Speaker 1: I am trying to imagine you as a... I mean, you are a frequent flyer, right? You travel a lot and you go to a lot of airports. You see a lot of this kind of security. And, um, I do wonder whether you... Like, are you the kind of person who's a nightmare at the border who, when they ask you for some information, you say, you don't need to know that. You have no business asking me that. Are you that kind of... Are you that person?
Speaker 2: Well, I try to not, you know, be unpleasant, but I, you know, I think as a lawyer I do know my rights and I know how difficult it can be at the border, definitely.

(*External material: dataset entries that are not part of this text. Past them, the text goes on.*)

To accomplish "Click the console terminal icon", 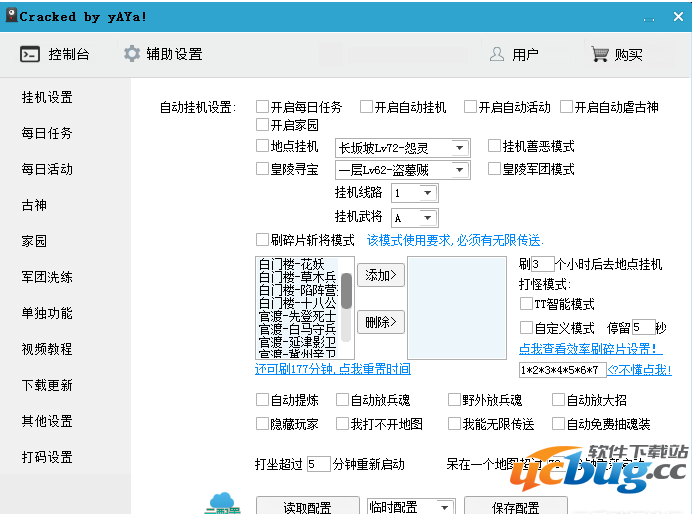I will [x=30, y=54].

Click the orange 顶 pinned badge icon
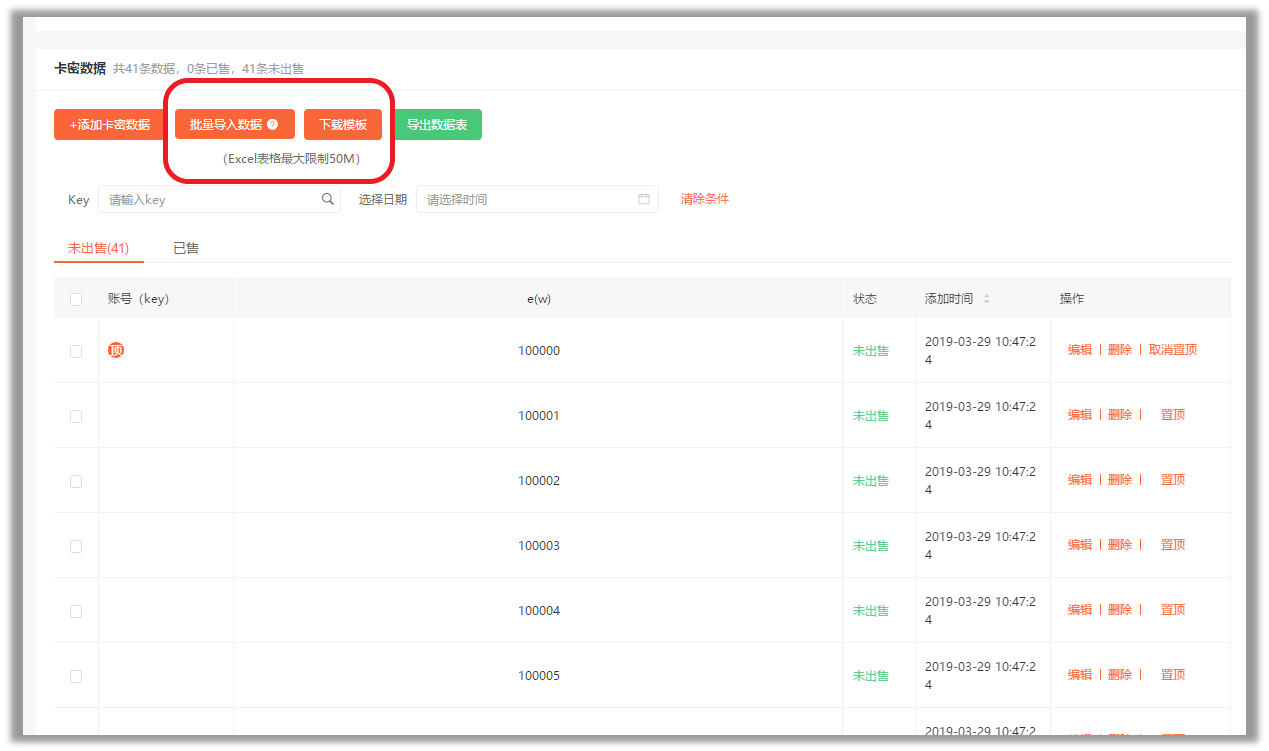click(x=116, y=350)
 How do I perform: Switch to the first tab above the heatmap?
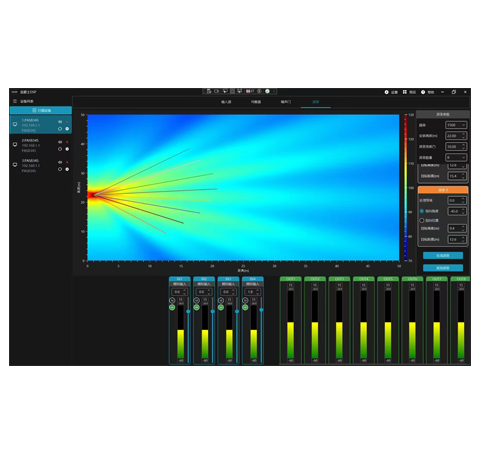226,102
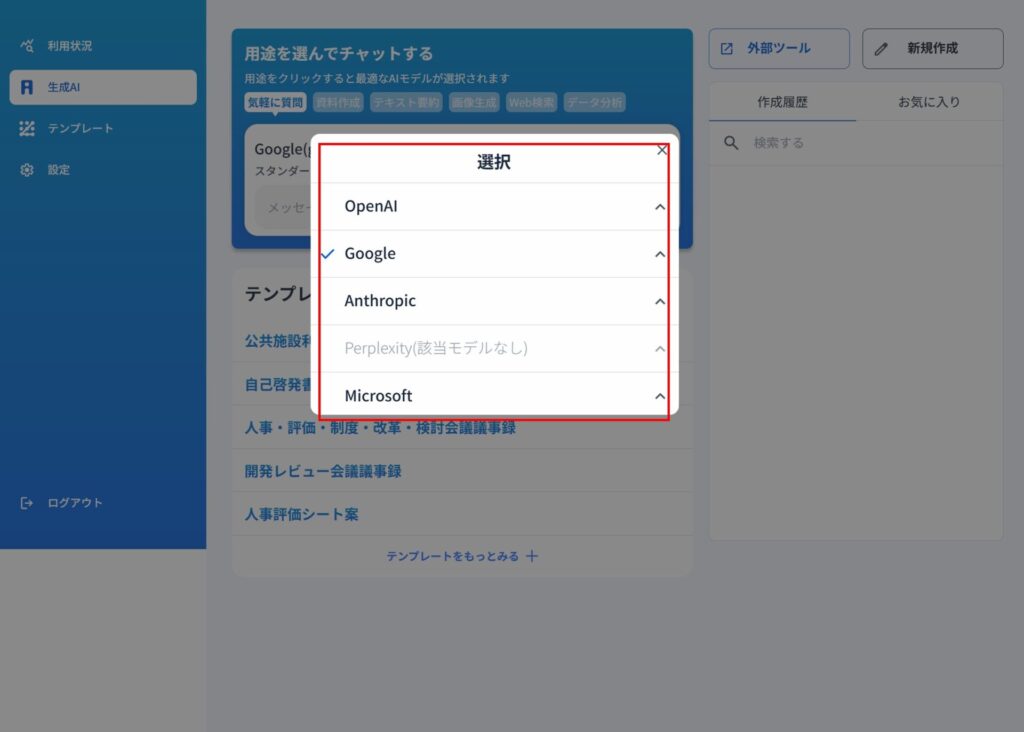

Speaker 1: Okay, well, tell me how that goes. Like, give me an example of an ask that a border official would have made of you and how you responded if you didn't think that they were on solid ground.

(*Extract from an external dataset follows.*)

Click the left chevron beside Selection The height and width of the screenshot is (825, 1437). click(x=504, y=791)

Speaker 2: Oh, you know, I remember this one time, they were asking me a lot about the work that I did and I think I was feeling particularly maybe sharp that day and I said, oh, you know, I work on immigration and refugee issues and then somehow we got into a bit of a political debate, which could have gone on for another 20 minutes, half an hour, but, you know, we decided to just leave it there and I was allowed to enter.
Speaker 1: Enter which country?
Speaker 2: Canada.
Speaker 1: Enter Canada? So, you got the third degree entering Canada? Yeah.
Speaker 2: Even though you're a Canadian citizen?
Speaker 1: Yeah, yeah, yeah.
Speaker 2: What did you think of that? Well, I mean, I think this is a common experience for many people. Many Canadians also, based on your background, based on your travel history, lots of very problematic decisions can get made at the border under the guise of security again.
Speaker 1: I... Okay, I want more on this. How much did you push back?
Speaker 2: I pushed back quite a lot, yeah, because, you know, I was coming home, I think, from a conference on human rights, you know, or something like that, and it just felt a little bit of an unnecessary, kind of sharp interaction, you know.
Speaker 1: That person that you had the argument with, they're under no obligation to let you into the country, right? Or they certainly could have put you aside and subjected you to all kinds of extra security concerns. Were you not worried they would do that to you if you pushed back too much?
Speaker 2: No, not at all, because I know my rights and I know my travel history, and because of my work, I think I know how to defend myself. But not everybody can, right? And to me, these reminders are always there to, I guess, highlight again how difficult it can be for people to be interacting with these kind of operations of the border.
Speaker 1: Let's say the title of a book again, shall we? Surviving Migration in the Age of Artificial Intelligence. Petra Molnar, thanks for coming into TVO tonight.
Speaker 2: Thanks so much for having me.